Митрофанов пожал плечом. Ну и черт с тобой, гордец, подумала Оксана и собралась уже встать, оставив ценного подчиненного наедине с картинной печалью, и веселиться дальше. Но Митрофанов неожиданно заговорил — не меняя позы и не отрывая глаз от мутного цветного копошения вдали:
— Вот это самое обидное, между прочим. Что для перспективных идей надо выбирать время. И для правильных действий. И для хороших людей. А для всякой дури любое время годится. Сама прорастает, цветет и пахнет.
— Особенно пахнет, это точно. Но это же всегда так — кроме запаха то есть. Всегда дурак сквозь стены пролезет, а героям приходится в обход, песенка даже есть.
— Ну, не всегда. То есть согласен, в любой замкнутой системе так получается, что сорняк растет всегда, везде и много, а культурные растения, ну и вообще что-то со смыслом, знай чахнут, требуют, чтобы поливали, лелеяли и так далее. Но в мое время, — Митрофанов невесело усмехнулся и пояснил: — ну, как это принято сейчас говорить, в лихие девяностые и тучные нулевые… Было окошко возможностей для всех.
— Ну и кто в это окошко пролез?
— О да, — согласился Митрофанов. — Кто только не. На самом деле все ведь этим и объясняется: сорняк занимает все возможное пространство и забирает ресурсы под себя и собственное воспроизводство. Смыслу места не остается. Культурным злакам места не остается. Социальные лифты не работают, потому что загружены отпрысками тех, кто уже наверху. Ну, это как раз неоригинально. В моем детстве примерно так же было, колхоз «Минуя капитализм» всегда сползает в средневековье. И вот в рамках ленной системы и нового феодализма единственный способ выдвинуться — стать либо вассалом, либо бросить вызов лорду и не сбросить его, конечно, — это запрещено — но потеснить на верхнем этаже. Успеть закрепиться, пока не задушили или пока сам не сдох.
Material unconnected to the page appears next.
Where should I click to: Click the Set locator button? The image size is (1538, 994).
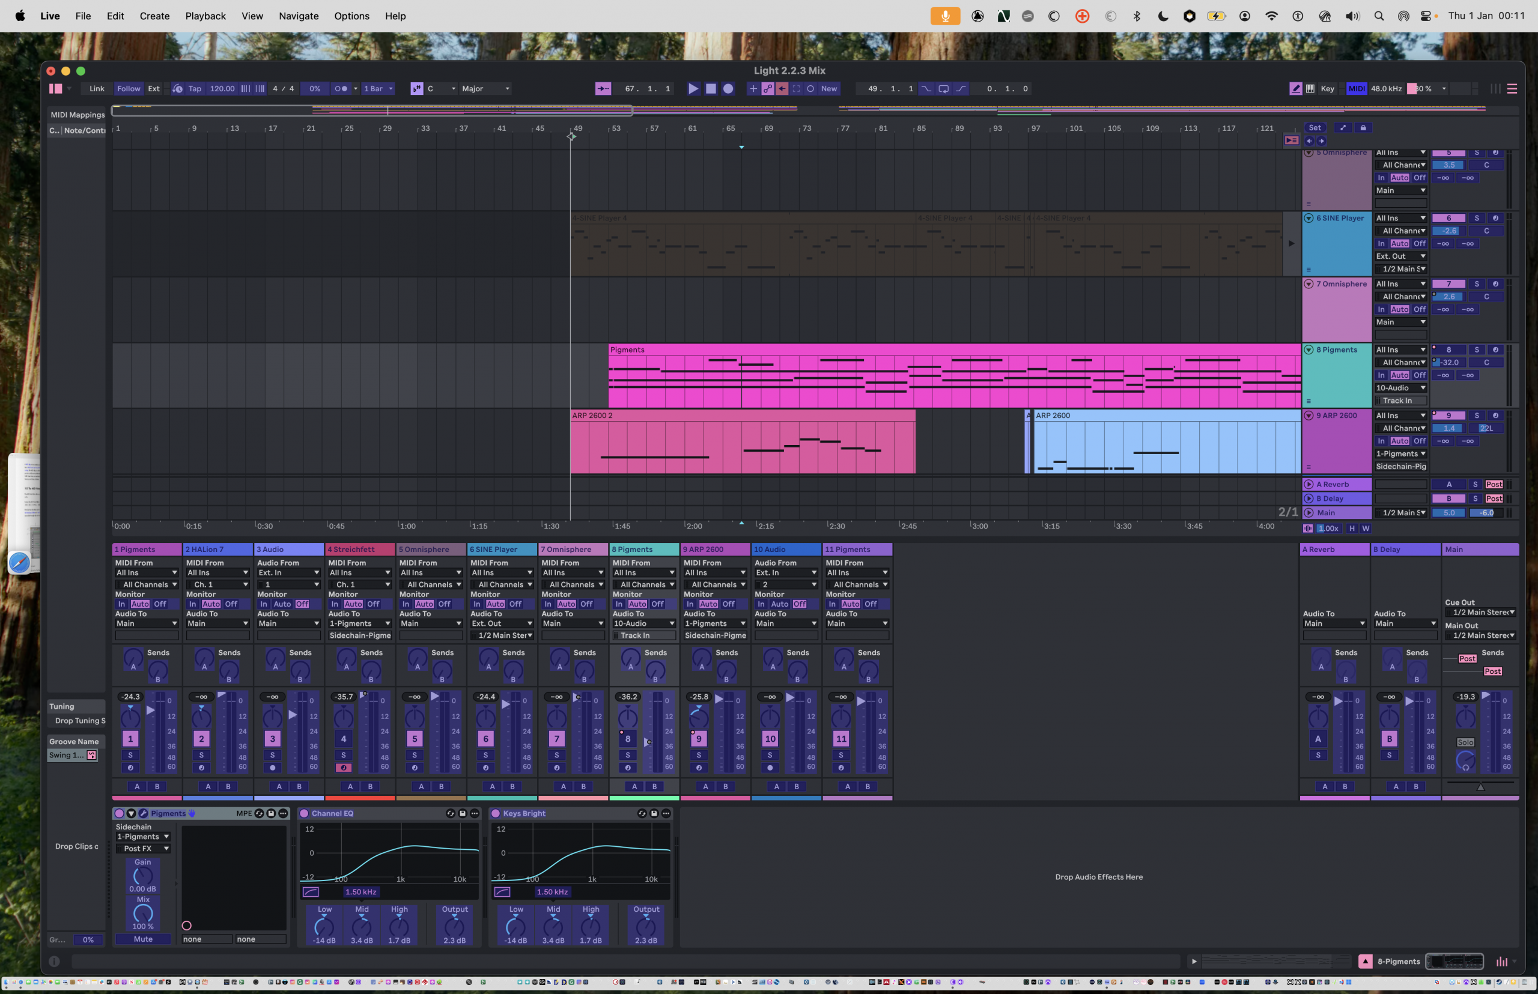click(1315, 128)
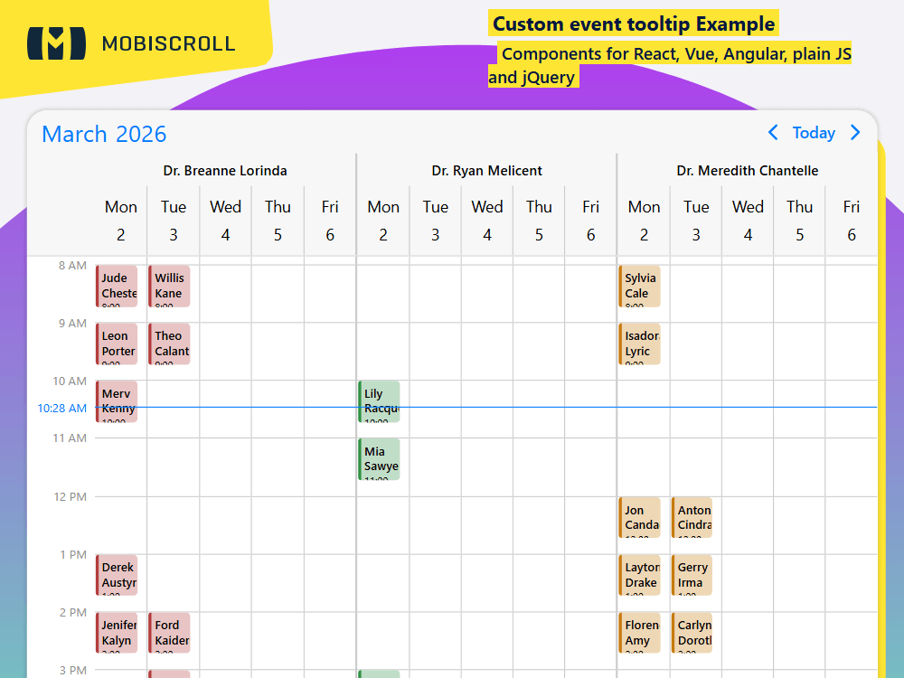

— От запаха, например, — вставила в паузу Оксана, в основном чтобы перебить ощущение дурного сна. Митрофанов работал под ее началом почти два года, был типовым серым клерком, ни фантазии, ни человеческих реакций, ни, подозревала Оксана, умения поддерживать беседы на отвлеченные или просто не одноклеточные темы — и вот вам здрасьте. Неделю назад в магазине Митрофанов оказался носителем заметного темперамента и даже страстей, позавчера — умным профи с неожиданным бэкграундом и внезапными скиллами, теперь вот — речистым смутьяном. Дальше-то что? Трусы поверх трико и умение перемножать восьмизначные числа на санскрите?
— Запах — это отдельная примета времени, конечно, — продолжил Митрофанов, к счастью, не на санскрите, но и не на том языке, носителем которого его считала Оксана. — В моем детстве этого не было, но остальное было. И протесты были, да и теперь — не было бы у нас ТБО, другая бы тема возникла, правильно? Выборы, выбросы, гастарбайтеры, мухлеж в вузах или школах, что угодно. Раз госкапитализм и автократия толстеют, остальные должны худеть, а где тонко, там и рвется, ассортимент на выбор. И все понимают, что протестовать бесполезно, что это навсегда. И в моем детстве понимали.
Митрофанов ухмыльнулся и глотнул из бутылки.
— И… что? — уточнила Оксана.
— И все. Если народ безмолвствует и нет ни обратной связи, ни механизмов решения противоречий, нормальных и работающих, ни смазки для них, кроме коррупции, то рано или поздно власть зарвется, а народ взорвется. И вот тогда по-настоящему вони не оберешься.
— А сейчас прям… Но если честно, Даниил Юрьевич, вы меня поражаете. Революционер просто.
— Старый просто.
— Ой-й.
— Оксаночка, вам, простите, сколько? Тридцать три? Вот как совпало. Не слышали про роковые цифры — двадцать семь, тридцать три, тридцать семь, сорок два? Мне сорок три. Вот. Это по нынешним временам типа пустяк, полсрока до пенсии, а если по-нормальному — ужас же. Высоцкий уже умер, Пушкин тем более, Лермонтов сгнил, даже старик Чехов готовился помирать.